Daniel Quinn was an American author, best known for his novel Ishmael which won the Turner Tomorrow Fellowship Award in 1991. Quinn was born in Omaha, Nebraska, and grew up there. He pursued his higher education at St. Louis University, the University of Vienna, and Loyola University of Chicago. Before starting his writing career, Quinn worked in publishing for twenty years in Chicago.
Quinn's career as an author began in earnest after he walked away from his successful career in publishing in 1977. He set his feet on a path that would change his life completely, made up of books that would eventually lead to Ishmael. The novel, which was the fifth version of his book, was written in 1981 and was the first to be a novel, inhabited by a telepathic gorilla named Ishmael. Ishmael was a life-changing book that won the largest prize ever given to a single literary work and has been translated into some 25 languages. It has been used in classrooms from mid-school to graduate school in various courses.
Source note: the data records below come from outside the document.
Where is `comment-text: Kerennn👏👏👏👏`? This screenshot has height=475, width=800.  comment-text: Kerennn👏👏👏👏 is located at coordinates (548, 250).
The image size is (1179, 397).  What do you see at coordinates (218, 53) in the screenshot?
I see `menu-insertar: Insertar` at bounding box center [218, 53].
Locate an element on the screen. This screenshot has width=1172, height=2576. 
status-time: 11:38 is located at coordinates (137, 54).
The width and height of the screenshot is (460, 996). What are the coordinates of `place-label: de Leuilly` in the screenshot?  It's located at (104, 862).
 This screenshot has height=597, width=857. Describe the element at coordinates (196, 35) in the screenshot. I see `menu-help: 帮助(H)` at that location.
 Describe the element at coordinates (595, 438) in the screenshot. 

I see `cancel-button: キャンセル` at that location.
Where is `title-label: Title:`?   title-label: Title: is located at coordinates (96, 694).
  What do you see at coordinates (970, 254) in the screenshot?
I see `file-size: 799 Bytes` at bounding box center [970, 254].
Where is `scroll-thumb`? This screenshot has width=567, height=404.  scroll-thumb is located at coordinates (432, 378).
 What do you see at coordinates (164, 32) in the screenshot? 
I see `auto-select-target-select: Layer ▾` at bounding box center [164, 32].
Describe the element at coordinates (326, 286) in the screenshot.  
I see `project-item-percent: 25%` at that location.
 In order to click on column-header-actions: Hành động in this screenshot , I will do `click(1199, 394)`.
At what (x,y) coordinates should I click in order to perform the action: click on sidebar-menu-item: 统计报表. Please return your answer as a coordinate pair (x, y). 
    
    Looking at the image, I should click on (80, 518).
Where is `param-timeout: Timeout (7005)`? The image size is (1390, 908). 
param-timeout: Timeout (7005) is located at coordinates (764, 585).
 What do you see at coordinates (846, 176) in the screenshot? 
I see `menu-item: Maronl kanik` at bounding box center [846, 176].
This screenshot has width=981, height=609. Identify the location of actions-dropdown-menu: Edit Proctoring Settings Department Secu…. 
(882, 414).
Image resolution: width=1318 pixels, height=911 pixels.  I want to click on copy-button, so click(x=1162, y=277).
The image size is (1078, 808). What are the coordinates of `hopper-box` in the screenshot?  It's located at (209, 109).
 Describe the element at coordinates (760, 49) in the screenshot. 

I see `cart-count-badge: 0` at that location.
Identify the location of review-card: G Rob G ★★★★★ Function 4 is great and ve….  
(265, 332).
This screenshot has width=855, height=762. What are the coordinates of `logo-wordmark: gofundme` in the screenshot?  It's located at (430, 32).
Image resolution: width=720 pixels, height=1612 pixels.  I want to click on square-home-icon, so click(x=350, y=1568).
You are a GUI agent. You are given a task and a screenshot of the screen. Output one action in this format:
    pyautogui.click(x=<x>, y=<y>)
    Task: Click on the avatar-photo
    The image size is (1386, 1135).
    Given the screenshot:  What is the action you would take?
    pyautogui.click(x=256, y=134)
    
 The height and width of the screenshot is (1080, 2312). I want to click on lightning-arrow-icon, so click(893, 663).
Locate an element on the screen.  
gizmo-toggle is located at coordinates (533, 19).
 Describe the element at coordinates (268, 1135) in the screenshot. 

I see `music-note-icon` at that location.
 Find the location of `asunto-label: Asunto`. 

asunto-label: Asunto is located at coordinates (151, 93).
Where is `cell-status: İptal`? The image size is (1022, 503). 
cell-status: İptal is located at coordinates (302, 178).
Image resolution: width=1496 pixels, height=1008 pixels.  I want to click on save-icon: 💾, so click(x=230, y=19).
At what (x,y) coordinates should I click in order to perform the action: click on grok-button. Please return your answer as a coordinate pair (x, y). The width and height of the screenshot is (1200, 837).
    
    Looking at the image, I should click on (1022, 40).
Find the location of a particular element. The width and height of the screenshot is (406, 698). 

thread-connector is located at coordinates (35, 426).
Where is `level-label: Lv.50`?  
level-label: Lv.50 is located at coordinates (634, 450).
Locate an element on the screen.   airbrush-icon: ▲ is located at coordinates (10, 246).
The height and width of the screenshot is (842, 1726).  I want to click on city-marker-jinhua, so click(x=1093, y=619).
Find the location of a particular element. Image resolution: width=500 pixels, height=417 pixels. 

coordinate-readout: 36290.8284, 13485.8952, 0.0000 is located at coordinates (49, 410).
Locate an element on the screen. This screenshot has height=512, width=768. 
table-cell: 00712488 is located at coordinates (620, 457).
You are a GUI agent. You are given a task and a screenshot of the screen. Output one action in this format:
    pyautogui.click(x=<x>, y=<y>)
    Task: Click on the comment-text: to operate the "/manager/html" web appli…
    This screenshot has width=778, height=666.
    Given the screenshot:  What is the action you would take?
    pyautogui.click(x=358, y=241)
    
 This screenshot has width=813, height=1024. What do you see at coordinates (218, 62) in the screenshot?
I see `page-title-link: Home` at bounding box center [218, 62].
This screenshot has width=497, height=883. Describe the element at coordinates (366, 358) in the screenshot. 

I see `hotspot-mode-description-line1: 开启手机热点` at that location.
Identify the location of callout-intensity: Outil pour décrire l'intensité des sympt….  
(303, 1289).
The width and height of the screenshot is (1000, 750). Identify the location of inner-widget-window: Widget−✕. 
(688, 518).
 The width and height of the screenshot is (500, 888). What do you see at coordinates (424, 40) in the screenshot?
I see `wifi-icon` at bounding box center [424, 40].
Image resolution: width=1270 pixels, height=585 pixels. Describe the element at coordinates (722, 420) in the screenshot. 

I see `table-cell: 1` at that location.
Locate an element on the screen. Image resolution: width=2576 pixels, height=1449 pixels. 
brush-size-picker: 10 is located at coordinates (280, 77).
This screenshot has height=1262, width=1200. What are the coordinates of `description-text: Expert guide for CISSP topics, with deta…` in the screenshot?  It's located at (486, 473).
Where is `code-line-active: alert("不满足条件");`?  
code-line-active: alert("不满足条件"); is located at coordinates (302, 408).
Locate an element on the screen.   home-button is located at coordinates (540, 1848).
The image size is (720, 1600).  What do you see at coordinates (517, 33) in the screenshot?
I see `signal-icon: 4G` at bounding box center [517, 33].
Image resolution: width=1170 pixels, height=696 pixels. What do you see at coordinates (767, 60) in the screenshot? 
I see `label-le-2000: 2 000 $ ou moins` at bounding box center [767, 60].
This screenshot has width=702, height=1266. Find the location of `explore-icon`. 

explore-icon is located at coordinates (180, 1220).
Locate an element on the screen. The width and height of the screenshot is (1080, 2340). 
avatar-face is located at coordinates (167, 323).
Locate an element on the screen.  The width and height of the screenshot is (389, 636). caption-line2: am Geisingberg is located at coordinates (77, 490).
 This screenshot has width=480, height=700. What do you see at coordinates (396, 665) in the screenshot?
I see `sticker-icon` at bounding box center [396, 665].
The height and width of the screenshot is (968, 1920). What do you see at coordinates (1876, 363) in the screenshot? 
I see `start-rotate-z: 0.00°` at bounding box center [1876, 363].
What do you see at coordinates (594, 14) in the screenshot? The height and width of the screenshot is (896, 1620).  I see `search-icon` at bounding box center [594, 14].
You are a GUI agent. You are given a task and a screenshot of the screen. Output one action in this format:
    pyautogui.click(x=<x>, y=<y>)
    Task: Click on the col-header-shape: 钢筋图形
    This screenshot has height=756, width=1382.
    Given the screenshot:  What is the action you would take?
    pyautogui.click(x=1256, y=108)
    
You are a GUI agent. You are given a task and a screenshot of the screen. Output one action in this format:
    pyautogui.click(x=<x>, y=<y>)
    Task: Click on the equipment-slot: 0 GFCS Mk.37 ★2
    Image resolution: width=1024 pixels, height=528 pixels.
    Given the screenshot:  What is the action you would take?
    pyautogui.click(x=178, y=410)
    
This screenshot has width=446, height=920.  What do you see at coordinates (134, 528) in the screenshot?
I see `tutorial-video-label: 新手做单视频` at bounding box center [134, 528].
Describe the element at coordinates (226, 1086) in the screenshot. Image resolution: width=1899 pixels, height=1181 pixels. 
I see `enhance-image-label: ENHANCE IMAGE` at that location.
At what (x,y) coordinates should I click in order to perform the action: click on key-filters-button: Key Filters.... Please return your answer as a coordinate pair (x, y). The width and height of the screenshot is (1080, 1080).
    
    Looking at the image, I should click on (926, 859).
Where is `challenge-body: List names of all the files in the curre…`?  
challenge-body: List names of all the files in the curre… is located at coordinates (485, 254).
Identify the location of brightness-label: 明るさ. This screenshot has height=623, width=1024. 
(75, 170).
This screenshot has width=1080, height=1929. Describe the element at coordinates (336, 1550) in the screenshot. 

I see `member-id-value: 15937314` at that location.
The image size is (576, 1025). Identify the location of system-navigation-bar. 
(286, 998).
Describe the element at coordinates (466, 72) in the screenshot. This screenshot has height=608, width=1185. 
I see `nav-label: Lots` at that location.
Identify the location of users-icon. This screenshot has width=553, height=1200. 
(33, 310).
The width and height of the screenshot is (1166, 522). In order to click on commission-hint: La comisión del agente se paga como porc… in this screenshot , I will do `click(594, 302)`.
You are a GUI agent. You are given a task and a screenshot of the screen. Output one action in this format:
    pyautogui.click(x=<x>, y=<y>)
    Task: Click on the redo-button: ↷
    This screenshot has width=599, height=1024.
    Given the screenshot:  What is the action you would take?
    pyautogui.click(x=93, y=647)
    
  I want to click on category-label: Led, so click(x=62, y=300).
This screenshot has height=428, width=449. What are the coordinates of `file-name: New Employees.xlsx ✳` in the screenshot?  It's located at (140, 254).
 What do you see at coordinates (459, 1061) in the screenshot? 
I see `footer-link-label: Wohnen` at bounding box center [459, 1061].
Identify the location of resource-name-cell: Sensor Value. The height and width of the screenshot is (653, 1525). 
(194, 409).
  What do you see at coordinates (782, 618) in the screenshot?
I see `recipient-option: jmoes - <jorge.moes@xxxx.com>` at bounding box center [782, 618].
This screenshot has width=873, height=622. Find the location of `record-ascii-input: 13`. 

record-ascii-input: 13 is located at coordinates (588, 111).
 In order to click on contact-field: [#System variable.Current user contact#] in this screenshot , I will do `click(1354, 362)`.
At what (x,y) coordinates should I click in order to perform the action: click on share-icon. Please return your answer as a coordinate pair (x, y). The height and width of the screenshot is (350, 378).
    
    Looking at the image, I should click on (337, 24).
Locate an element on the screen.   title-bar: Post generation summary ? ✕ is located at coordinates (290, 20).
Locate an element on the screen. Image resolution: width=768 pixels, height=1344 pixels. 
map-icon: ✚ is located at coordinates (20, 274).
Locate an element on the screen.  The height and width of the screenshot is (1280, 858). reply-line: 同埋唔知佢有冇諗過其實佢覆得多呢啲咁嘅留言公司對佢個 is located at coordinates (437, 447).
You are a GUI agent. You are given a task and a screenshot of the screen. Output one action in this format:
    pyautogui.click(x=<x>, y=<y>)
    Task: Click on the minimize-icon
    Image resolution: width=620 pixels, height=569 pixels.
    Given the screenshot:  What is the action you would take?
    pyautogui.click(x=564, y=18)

After the success of Ishmael, Quinn wrote several other books, including Providence: The Story of a Fifty-Year Vision Quest (1995), The Story of B (1996), My Ishmael: A Sequel (1997), Beyond Civilization: Humanity's Next Great Adventure (1999), After Dachau, The Holy, and At Woomeroo, a collection of short stories. Quinn's writing was inspired by the guiding principle of André Gide: "What another would have done as well as you, do not do it. What another would have said as well as you, do not say it, written as well as you, do not write it." Quinn and his wife, Rennie, have lived in Chicago, Santa Fe and Madrid, New Mexico, Austin, Texas, and currently reside in Houston.